Real Time Diffusion in TouchDesigner
With the intention of creating a unique and memorable experience for someone in an exhibit, I began prototyping a system using real time AI animation. The pipeline uses an accelerated stable diffusion model called Stream Diffusion which is ran in TouchDesigner. A frame rate of circa 15 fps can be achieved due to the model’s ability to sequentially denoise certain operations into batched processes. A smoothing interpolation is also applied to reduce the appearance of choppiness. In essence, a video input from a webcam and a text prompt are used together to create the following real time animations.
ControlNet
To introduce more control, extra conditions were set by passing the threshold and edge nodes into the ControlNet model. The goal is to expose the most prominent variables i.e. the number of denoise steps, the ControlNet weight and the noise seed, then assign them to a midi controller. In an exhibit, you could therefore have a keyboard with a simple midi controller with a camera. The user could then type their own text prompt, strike any pose they wish and have the power to control the video output as they desire, all in real time. I feel this would have a long-lasting, memorable and deeply personal impact on the viewer as they can create their own experience.
Architectural Prototyping Tool
By arranging a set of small 3D-printed building blocks into a basic building structure, the pipeline enables the creation of architectural designs. The intention was to empower clients, or people in an exhibition, to create their own miniature buildings using their own hands in physical space. They could then use text prompts and the previously mentioned control logic to craft their own architectural visions. This approach bridges physical and digital realms, fostering a deeper connection for users by freeing them from the confines of a digital screen. It also serves as an endless source of inspiration at the earlier stages of design. As the building blocks are similar to Lego bricks, I feel it would also be highly engaging for children to develop a keen interest in architecture. Conversely, as the blocks have a sleek and contemporary style, adults will also find them intriguing to play with, therefore making the exhibit applicable to a wide spectrum of people.
The above and below clips specify a Saudi Arabian aesthetic and show how effective changing the number of denoise steps and the noise seed is. At the time of recording these clips, an appropriate tripod wasn’t available, hence why the video is quite unstable. In a final exhibition setup, the final output would be far more stable as the camera would be securely mounted in a fixed position.

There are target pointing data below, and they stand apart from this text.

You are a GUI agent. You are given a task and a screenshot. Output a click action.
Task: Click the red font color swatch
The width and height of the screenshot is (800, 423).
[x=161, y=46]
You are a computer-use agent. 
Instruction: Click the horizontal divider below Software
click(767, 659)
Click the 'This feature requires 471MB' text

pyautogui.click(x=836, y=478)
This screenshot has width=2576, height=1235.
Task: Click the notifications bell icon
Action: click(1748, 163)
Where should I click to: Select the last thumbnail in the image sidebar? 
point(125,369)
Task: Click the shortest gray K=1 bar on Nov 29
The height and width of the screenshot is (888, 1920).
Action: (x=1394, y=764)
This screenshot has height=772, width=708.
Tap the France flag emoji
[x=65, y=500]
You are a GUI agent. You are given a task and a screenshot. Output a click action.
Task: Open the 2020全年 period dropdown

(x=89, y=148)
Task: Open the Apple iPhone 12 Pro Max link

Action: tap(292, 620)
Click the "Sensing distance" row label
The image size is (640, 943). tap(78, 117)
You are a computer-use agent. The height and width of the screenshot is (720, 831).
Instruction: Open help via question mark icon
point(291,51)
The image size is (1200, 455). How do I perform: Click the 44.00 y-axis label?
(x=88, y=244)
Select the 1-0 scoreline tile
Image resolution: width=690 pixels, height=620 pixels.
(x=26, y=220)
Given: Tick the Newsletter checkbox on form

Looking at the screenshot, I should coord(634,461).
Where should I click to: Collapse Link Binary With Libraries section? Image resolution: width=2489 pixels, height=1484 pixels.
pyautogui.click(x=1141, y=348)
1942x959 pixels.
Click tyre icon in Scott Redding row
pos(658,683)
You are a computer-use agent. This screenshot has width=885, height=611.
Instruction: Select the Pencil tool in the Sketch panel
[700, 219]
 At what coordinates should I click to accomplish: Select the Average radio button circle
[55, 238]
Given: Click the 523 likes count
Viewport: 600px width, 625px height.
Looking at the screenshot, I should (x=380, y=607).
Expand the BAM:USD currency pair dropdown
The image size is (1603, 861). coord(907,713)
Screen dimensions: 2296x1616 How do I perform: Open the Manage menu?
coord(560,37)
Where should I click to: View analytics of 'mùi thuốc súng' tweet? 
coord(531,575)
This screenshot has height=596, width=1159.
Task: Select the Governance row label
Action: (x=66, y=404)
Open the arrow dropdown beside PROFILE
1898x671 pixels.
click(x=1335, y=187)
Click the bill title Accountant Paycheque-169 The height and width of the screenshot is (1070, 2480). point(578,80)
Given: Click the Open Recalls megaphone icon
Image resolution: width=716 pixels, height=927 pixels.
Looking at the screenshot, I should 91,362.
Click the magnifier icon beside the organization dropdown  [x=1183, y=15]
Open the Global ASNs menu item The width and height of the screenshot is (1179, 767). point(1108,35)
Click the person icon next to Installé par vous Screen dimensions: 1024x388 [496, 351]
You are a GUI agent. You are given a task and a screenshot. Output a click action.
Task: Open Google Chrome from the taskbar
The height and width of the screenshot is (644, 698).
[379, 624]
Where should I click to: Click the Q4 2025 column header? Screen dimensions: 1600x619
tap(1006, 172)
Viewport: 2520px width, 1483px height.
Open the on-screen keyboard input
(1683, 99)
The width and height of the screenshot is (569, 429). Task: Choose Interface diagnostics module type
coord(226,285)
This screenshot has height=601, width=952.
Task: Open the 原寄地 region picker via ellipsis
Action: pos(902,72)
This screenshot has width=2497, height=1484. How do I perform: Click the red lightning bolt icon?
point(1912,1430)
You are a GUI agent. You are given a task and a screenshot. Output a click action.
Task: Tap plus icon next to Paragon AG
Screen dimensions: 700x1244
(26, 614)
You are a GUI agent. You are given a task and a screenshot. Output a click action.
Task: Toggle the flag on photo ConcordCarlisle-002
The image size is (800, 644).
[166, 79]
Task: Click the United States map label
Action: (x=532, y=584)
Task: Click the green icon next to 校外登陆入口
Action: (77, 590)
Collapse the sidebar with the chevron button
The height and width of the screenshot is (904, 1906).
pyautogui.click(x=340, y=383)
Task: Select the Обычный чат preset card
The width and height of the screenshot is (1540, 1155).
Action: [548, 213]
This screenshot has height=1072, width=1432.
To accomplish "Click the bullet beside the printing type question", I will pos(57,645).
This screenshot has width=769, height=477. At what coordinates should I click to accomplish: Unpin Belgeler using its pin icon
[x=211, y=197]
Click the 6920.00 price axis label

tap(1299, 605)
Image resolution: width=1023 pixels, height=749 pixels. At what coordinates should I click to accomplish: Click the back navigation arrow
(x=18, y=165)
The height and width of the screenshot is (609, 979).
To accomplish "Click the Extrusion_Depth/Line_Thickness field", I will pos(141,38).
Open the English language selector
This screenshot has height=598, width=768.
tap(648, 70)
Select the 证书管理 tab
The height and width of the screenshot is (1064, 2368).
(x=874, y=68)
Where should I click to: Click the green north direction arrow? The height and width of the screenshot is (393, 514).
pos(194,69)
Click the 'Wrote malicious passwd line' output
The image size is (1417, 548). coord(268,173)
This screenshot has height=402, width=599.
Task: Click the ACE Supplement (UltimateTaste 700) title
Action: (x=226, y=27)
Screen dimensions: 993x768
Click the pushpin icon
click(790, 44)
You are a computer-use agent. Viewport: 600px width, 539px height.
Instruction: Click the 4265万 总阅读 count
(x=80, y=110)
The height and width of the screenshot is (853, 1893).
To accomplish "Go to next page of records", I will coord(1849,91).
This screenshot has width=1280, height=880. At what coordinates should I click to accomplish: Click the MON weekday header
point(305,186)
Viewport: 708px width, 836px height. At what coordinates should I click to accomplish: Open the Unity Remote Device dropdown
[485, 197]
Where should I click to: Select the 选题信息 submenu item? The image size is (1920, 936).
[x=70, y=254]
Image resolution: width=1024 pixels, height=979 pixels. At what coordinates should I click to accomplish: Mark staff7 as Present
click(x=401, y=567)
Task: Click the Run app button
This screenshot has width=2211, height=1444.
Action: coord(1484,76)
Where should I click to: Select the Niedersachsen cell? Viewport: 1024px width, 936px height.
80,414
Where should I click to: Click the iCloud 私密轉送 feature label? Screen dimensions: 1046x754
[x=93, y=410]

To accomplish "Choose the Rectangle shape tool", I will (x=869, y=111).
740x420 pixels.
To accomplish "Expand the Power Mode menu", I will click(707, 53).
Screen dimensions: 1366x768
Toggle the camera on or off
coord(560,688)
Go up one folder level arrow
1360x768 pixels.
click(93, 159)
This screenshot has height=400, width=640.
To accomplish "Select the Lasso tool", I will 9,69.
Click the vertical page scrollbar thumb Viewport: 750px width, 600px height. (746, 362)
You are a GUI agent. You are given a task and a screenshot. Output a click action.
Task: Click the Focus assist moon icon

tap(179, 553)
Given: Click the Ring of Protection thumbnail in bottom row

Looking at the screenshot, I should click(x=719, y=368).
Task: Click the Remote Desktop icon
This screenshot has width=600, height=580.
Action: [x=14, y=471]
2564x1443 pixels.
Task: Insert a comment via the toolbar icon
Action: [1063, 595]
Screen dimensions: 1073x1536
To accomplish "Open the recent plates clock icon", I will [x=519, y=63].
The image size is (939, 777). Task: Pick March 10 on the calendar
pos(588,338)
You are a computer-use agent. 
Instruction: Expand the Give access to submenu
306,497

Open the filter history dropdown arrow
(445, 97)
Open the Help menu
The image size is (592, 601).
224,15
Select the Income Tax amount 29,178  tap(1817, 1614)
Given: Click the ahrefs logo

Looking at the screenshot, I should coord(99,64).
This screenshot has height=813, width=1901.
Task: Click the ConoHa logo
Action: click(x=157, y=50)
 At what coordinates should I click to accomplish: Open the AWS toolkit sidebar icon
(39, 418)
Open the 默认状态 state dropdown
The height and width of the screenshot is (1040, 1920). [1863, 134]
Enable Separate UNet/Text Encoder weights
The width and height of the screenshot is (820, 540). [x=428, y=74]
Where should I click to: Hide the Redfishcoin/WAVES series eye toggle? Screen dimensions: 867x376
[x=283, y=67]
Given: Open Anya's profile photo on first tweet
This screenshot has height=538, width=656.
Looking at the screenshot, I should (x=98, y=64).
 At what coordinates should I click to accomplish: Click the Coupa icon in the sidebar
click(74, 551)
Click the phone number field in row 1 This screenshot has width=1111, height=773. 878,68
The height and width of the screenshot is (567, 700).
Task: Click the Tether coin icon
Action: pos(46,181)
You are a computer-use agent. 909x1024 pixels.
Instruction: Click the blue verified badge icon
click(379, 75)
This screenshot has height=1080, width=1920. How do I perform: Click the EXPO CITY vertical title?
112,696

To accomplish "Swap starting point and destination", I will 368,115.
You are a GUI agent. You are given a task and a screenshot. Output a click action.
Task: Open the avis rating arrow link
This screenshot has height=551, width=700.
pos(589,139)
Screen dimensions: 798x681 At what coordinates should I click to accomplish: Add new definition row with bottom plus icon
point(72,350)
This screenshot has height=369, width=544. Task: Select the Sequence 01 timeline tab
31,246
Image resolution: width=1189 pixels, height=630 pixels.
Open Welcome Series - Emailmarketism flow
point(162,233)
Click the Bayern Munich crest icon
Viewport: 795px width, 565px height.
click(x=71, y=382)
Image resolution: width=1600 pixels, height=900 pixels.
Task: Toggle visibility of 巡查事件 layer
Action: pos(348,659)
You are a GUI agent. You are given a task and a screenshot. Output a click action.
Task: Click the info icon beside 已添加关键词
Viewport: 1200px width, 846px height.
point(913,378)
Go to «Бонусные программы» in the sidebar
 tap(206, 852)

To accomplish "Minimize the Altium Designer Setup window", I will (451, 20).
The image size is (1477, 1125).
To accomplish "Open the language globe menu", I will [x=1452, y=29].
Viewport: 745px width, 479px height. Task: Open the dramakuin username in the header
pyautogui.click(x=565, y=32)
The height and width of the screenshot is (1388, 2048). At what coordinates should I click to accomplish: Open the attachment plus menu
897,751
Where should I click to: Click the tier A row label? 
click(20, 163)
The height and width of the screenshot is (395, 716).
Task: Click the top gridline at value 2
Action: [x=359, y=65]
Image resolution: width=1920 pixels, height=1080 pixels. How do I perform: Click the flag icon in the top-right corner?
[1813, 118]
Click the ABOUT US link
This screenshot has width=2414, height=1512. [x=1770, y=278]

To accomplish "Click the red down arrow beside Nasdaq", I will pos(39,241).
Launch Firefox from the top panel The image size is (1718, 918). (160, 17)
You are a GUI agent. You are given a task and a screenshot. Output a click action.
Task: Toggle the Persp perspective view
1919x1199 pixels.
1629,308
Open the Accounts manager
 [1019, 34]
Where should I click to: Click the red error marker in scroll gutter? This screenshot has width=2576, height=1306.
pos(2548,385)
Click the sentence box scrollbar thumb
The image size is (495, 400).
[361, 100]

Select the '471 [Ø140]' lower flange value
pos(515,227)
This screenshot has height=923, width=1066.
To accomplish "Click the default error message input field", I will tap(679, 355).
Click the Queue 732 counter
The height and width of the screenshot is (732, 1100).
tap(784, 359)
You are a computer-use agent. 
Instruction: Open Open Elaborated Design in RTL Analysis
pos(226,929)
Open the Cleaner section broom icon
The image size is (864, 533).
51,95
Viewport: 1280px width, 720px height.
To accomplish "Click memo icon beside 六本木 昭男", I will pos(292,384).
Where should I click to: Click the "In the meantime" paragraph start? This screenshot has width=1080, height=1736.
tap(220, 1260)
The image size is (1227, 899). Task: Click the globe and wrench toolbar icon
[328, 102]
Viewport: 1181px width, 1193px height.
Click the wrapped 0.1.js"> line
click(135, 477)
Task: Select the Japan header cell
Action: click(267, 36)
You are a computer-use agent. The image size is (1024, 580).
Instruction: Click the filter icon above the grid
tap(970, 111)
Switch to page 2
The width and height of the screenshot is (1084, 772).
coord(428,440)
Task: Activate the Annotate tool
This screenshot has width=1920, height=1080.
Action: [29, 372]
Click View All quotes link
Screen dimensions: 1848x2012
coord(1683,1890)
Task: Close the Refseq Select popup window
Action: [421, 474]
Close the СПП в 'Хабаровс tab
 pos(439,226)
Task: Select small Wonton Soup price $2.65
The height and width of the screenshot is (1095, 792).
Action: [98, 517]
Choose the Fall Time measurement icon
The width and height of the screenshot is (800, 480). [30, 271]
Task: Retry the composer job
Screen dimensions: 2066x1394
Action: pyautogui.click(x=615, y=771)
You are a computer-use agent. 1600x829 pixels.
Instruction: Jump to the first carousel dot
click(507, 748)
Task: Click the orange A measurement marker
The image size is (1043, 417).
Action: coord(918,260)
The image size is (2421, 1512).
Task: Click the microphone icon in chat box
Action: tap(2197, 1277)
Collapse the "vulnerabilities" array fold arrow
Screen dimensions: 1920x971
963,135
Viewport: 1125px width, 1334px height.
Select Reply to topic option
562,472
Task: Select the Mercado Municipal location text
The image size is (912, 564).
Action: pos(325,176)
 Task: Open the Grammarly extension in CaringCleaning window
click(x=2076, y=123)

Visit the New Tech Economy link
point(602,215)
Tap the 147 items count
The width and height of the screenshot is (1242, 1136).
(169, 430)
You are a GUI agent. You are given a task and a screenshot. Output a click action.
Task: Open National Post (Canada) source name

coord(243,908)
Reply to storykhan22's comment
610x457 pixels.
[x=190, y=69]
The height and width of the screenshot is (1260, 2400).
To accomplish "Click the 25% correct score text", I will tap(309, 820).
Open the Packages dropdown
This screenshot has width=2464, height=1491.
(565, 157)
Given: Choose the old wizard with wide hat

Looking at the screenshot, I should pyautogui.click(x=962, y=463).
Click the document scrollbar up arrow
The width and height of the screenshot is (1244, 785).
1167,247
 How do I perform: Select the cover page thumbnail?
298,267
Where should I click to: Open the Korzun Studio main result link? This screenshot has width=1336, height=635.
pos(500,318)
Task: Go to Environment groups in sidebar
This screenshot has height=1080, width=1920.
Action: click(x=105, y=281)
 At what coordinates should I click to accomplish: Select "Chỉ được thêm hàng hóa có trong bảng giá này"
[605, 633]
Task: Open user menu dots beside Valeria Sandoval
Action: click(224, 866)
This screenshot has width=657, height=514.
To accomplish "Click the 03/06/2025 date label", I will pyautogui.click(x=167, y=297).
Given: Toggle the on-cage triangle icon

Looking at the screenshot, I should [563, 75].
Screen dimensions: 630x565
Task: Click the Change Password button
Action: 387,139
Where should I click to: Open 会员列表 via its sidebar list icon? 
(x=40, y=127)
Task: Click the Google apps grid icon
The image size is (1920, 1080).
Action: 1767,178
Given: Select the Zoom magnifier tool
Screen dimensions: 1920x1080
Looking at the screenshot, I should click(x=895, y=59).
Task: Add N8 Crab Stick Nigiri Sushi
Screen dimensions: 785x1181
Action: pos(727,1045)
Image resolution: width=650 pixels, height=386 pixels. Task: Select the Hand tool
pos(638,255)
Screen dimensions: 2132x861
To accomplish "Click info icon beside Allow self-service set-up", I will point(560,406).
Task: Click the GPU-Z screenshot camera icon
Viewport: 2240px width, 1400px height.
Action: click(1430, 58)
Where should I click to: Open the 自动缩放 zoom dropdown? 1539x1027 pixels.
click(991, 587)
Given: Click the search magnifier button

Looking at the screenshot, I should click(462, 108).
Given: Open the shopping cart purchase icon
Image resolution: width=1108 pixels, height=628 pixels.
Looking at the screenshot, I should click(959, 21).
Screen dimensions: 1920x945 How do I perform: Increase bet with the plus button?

The final clip showcases a more abstract text prompt, specifying an M.C. Escher-related output. As he was a graphic artist, not an architect, most of his architectural prints are of interiors, therefore much greater prompt engineering was required for Stream Diffusion to generate the type of imagery intended. Further adjectives such as ‘mind-bending’ and ‘distorted’ were added to the text prompt to yield more appropriate results. This is a point that needs careful consideration, knowing that some text prompts are far more successful than others. In an exhibition setting, adequate instructions would be needed to guide people on how to attain their desired output.